Nein, das kann es nicht sein. Es stimmt hinten und vorne nicht. Ich bin definitiv auf dem falschen Planeten gelandet. Warum nicht auf Tomos, wo sich Besitztümer nicht horten und Menschen nicht einsperren lassen, weil die Molekülstruktur dafür zu locker ist? Oder im Narvan-Nebel, wo die Menschen automatisch in eine Art Regenerationsstarre verfallen, wenn sie zu viel Einfluß über Andere gewinnen? Es mag unglaubwürdig klingen: Es soll sogar Gegenden geben, in denen Dinge erst hergestellt werden, wenn sie tatsächlich jemand haben möchte. Dort soll man in den Straßen auf Häuser blicken können, die nicht in gigantische Werbeplakate eingewickelt sind.

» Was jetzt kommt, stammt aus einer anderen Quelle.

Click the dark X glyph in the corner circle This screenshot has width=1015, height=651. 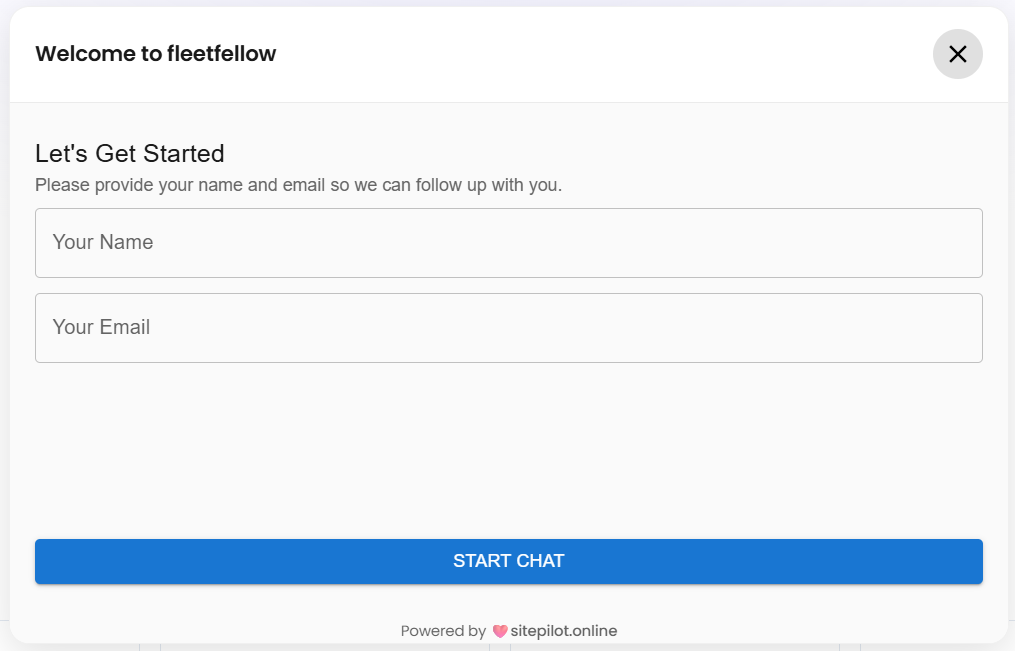click(957, 54)
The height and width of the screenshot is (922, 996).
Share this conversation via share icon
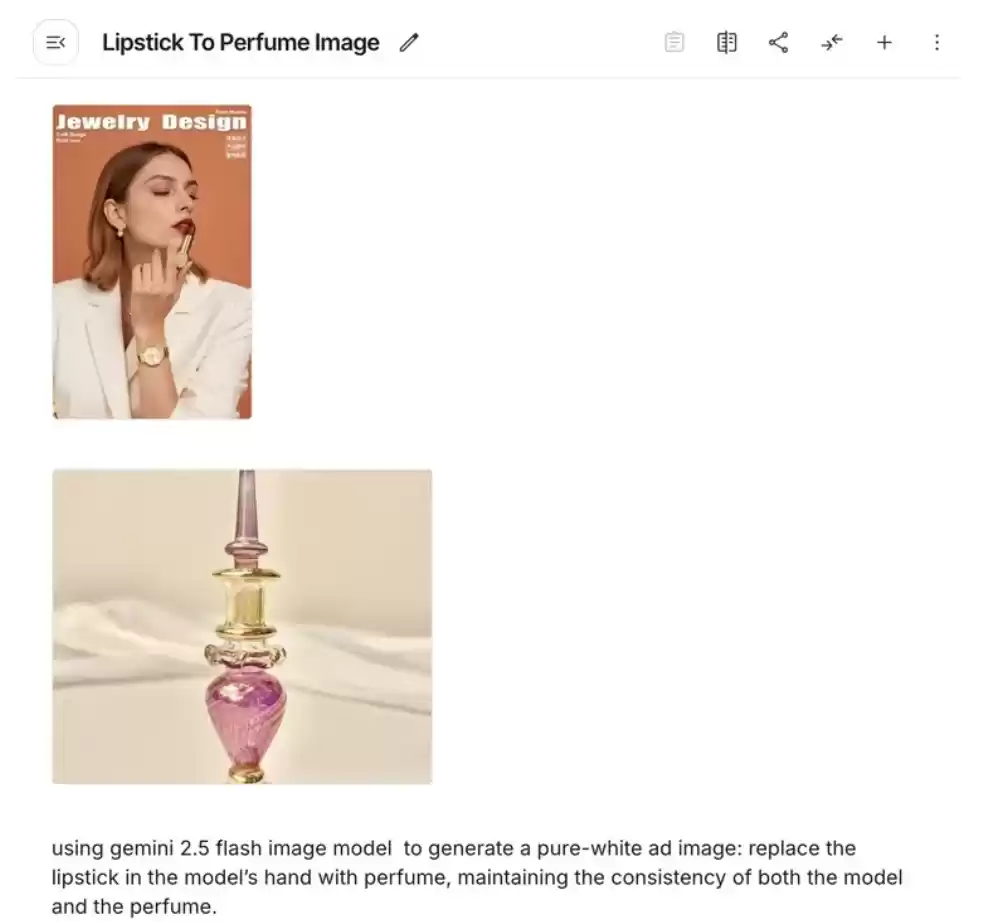(x=779, y=43)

Natürlich ist längst bekannt, daß man sich auch in den endlosen Weiten des Alls mit lästigen Projekten wie dem Bau von Hyperraum-Umgehungsstraßen herumschlagen muß. Das tödliche Virus, das mancherorts alle Männer dahingerafft hat, war sicherlich kein Zuckerschlecken ­ zumal die plötzliche Abwesenheit des Geschlechterverhältnisses auch nicht alle übrigen Probleme gelöst hat. Selbst düstere Bilder postapokalyptischer Welten bergen Momente der Befreiung von allumfassender Herrschaft und zeigen Keimzellen für den Aufbau eines gesellschaftlichen Miteinanders, das Unterordnung und feste Regelsysteme durch Selbstbestimmung und gegenseitige Aushandlung zu ersetzen versucht. Die Richtung ist nicht vorgegeben. Fortschritt ist ­ anders als man uns oft glauben machen möchte ­ ein vielschichtiges Nebeneinander von Möglichkeiten. Das ist es, was utopische Räume der Freiheit ausmacht.

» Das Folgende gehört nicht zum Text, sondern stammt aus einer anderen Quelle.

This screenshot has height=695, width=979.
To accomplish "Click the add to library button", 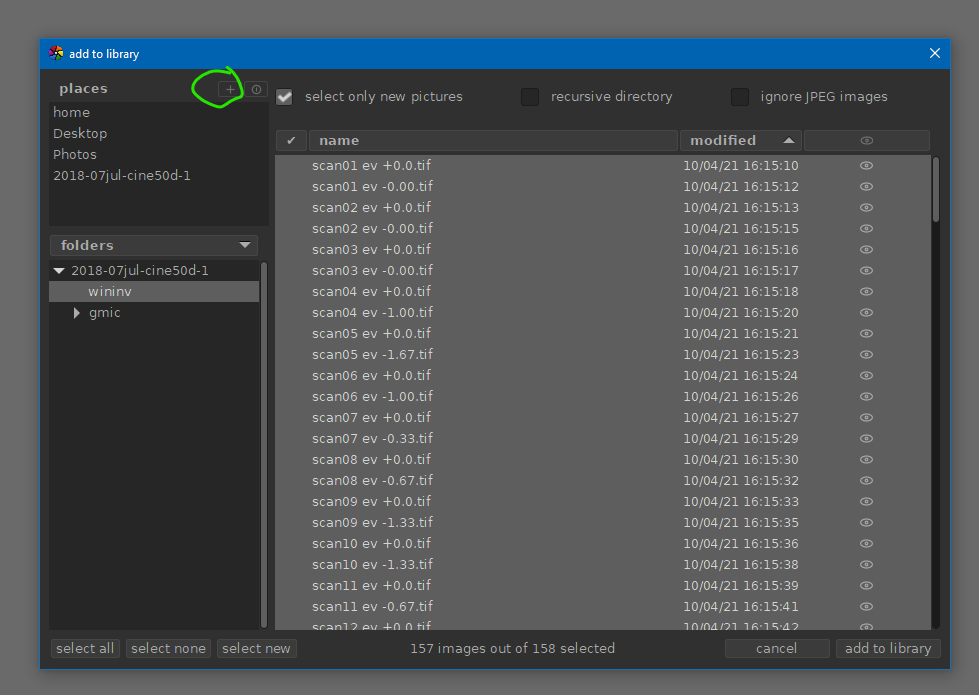I will click(888, 649).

Utopien ermöglichen einen veränderten Blick auf unsere Normalität, lassen andere Entwicklungswege und alternative Regeln des Miteinanders aufscheinen. Die Bedingungen des Handelns werden verschoben, um Spielräume außerhalb der goldenen Käfige auszuloten, die unser Leben prägen. Sie weisen weit über das hinaus, was heutzutage als „Reformpolitik" gilt: Eine effektivere Gestaltung und modernisierte Legitimation der bestehenden Verhältnisse. Stattdessen werden die gesellschaftlichen Werte radikal weitergedacht und zu Bildern verdichtet, die uns mit unserem eigenen Selbstverständnis konfrontieren.

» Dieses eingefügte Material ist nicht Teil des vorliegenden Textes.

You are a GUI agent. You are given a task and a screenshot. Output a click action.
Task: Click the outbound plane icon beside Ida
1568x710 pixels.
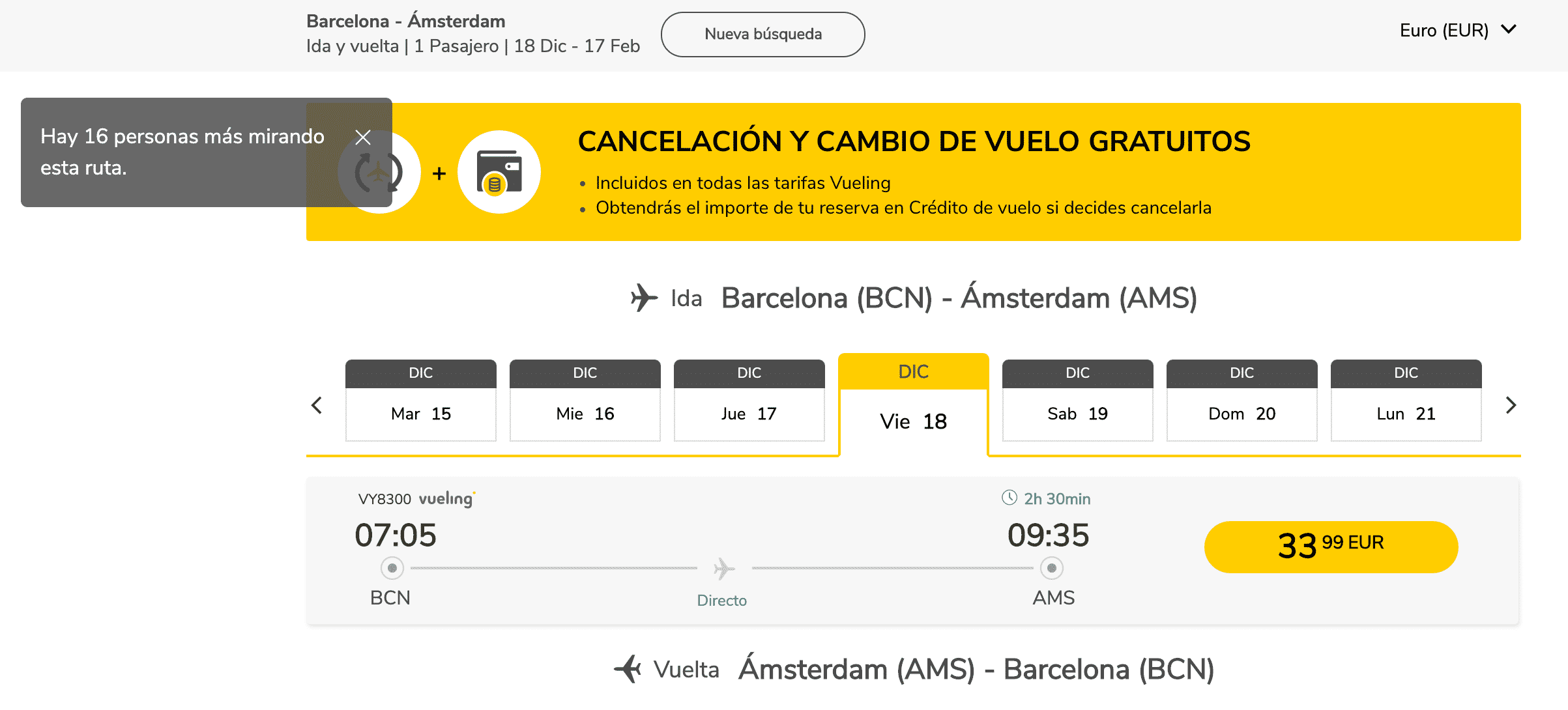[x=644, y=298]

Kaum etwas dürfte so langweilig sein wie eine perfekte Utopie, in der alle Probleme wegdefiniert wurden. Spannend wird es dann, wenn Konflikte gerade angesichts veränderter Bedingungen thematisiert werden. Viele utopische Autoren haben aus der Kritik an autoritären Ansätzen gelernt und präsentieren in ihren Erzählungen Widersprüche ohne Anspruch auf eine definitive Lösung. Ihnen geht es vielmehr darum, Möglichkeitsräume und die gesellschaftliche Debatte um die Zukunft zu öffnen. Das Gerede vom Ende der Utopien und der Geschichte will uns weismachen, Zukunft bedeute nur noch Modernisierung. Dahinter steckt nichts anderes als das Aufrechterhalten der bestehenden Ordnung und das Festklopfen eines einmal eingeschlagenen Entwicklungsweges.

Einer solchen Zukunft, die bereits beschlossene Sache sein soll, können wir nur mit der Kraft des Utopischen begegnen. Und die liegt eben nicht in unerreichbarer Ferne, sondern wartet auf uns an vielen kleinen Orten, manchmal schon hinter der nächsten Straßenecke. Wir müssen dazu unseren Blick und unsere Phantasie weiten, neue Anregungen aufnehmen – und sei es im Lichtspielhaus. Denn wir können auch ohne Warp-Antrieb dorthin gelangen, wo nie zuvor ein Mensch gewesen ist.